Excerpt to read:
>> START

Senator Obama, how would you like it if the French government sponsored democracy in America by funding David Duke! Because that's exactly what the NED was doing at the time (among other, more nefarious activities).

Meanwhile the hegemonic temptation beckons still:

Obama proclaimed in an April 2007 address to the Chicago Council on Global Affairs. "We must lead the world."

How about starting by leading, say, the United States? Or even make that New Orleans. How about leading the Lower Ninth Ward? Yeah, let's try the Ninth Ward, first, and see if we can pull that off, OK? Because I ain't convinced we can.

[Obama] pledges to "integrate civilian and military capabilities to promote global democracy and development,"

Ask any NGO. They'll tell you that a necessary condition for success is strict independence from any military organization. Democracy at the point of a bayonet. Why abandon a successful formula?

Obama has pledged to beef up the US presence in Afghanistan, promising to add at least two combat brigades to the US-NATO force there.

Senator Obama, between two flip-flops, perhaps you'll care to tell us what we're doing in Afghanistan, because if you won't, I will. We're not there to fight terrorism. We're there for one reason and one reason only: to keep China at bay and Russia in its box. If there is any other reason, I hope you'll tell us.

You said you'd withdraw from Iraq. I don't believe a word of it. Fine, but do you?

>> END

Collected material:

>> START

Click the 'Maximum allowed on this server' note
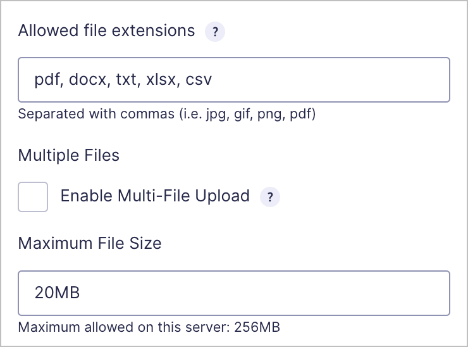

>> END

Tasks for this exercise:
1: In the commentary on Obama's foreign policy, how many combat brigades did Obama promise to add to the US-NATO force in Afghanistan?
2: Summarize the commentary on Obama's foreign policy in two sentences.
3: Rewrite the commentary on Obama's foreign policy starting with "[Obama] pledges to" and going on through "US-NATO force there.", putting "gun" in place of "bayonet".

Outputs:
1: At least two combat brigades.

2: The writer mocks Obama's call for the US to "lead the world," saying the country should first try leading places like New Orleans and the Lower Ninth Ward, and argues that tying democracy promotion to military capabilities contradicts NGOs' need for independence from the military. The writer also claims that the US is in Afghanistan to keep China at bay and Russia in its box rather than to fight terrorism, and doubts Obama's promise to withdraw from Iraq.

3:
[Obama] pledges to "integrate civilian and military capabilities to promote global democracy and development,"

Ask any NGO. They'll tell you that a necessary condition for success is strict independence from any military organization. Democracy at the point of a gun. Why abandon a successful formula?

Obama has pledged to beef up the US presence in Afghanistan, promising to add at least two combat brigades to the US-NATO force there.